**TASK TO COMPLETE**
Reproduce the records verbatim, starting at the line that contains "What do you see at coordinates (1347, 683)" and ending at the line that contains "The image size is (2576, 756).", with both of those lines included.

**RECORDS FOR THIS TASK**
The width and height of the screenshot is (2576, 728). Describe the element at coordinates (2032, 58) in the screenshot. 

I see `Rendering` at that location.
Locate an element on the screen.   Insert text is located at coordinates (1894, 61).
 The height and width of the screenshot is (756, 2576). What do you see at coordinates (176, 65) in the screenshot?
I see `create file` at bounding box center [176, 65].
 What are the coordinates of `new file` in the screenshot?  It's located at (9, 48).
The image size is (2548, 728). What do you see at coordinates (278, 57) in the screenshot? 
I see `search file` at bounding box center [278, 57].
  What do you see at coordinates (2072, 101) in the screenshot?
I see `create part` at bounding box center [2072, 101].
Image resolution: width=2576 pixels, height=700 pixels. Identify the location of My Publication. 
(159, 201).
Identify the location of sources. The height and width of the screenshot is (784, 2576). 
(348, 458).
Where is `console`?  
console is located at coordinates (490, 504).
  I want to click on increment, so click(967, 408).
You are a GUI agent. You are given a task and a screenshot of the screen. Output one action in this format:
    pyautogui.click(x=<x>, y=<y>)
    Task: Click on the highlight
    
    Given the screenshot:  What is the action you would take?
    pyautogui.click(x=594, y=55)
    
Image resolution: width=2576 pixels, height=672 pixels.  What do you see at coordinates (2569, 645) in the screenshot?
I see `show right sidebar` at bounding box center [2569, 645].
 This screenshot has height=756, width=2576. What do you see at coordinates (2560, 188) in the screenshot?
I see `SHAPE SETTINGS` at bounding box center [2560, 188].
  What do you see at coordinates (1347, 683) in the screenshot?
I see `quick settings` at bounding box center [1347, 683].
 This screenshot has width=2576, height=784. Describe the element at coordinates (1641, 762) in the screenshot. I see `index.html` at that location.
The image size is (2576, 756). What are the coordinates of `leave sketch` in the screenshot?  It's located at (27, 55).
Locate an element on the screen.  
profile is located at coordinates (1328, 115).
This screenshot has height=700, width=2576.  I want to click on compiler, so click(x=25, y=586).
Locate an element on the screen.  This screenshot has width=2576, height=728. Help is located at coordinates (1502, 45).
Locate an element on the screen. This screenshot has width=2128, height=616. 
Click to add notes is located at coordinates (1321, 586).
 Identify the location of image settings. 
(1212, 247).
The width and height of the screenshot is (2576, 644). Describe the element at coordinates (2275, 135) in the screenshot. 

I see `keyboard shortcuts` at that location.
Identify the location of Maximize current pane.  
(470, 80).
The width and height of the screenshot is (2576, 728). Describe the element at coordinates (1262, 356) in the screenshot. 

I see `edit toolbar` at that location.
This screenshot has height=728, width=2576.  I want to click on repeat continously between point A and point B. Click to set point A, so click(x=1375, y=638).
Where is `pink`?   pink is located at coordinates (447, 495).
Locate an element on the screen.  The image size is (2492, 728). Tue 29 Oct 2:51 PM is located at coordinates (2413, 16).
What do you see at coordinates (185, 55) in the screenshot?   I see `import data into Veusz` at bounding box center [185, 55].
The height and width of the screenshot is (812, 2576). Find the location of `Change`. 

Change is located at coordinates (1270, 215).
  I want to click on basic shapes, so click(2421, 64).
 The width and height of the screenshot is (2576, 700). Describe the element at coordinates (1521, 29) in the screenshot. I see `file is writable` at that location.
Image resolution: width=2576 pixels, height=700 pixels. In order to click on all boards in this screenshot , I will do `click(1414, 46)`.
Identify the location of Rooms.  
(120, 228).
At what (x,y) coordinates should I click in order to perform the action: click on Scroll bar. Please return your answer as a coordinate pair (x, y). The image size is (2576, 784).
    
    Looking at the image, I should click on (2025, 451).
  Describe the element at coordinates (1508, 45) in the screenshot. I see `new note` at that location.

**SOLUTION FOR THIS EXERCISE**
  What do you see at coordinates (1347, 683) in the screenshot?
I see `quick settings` at bounding box center [1347, 683].
 This screenshot has width=2576, height=784. Describe the element at coordinates (1641, 762) in the screenshot. I see `index.html` at that location.
The image size is (2576, 756). What are the coordinates of `leave sketch` in the screenshot?  It's located at (27, 55).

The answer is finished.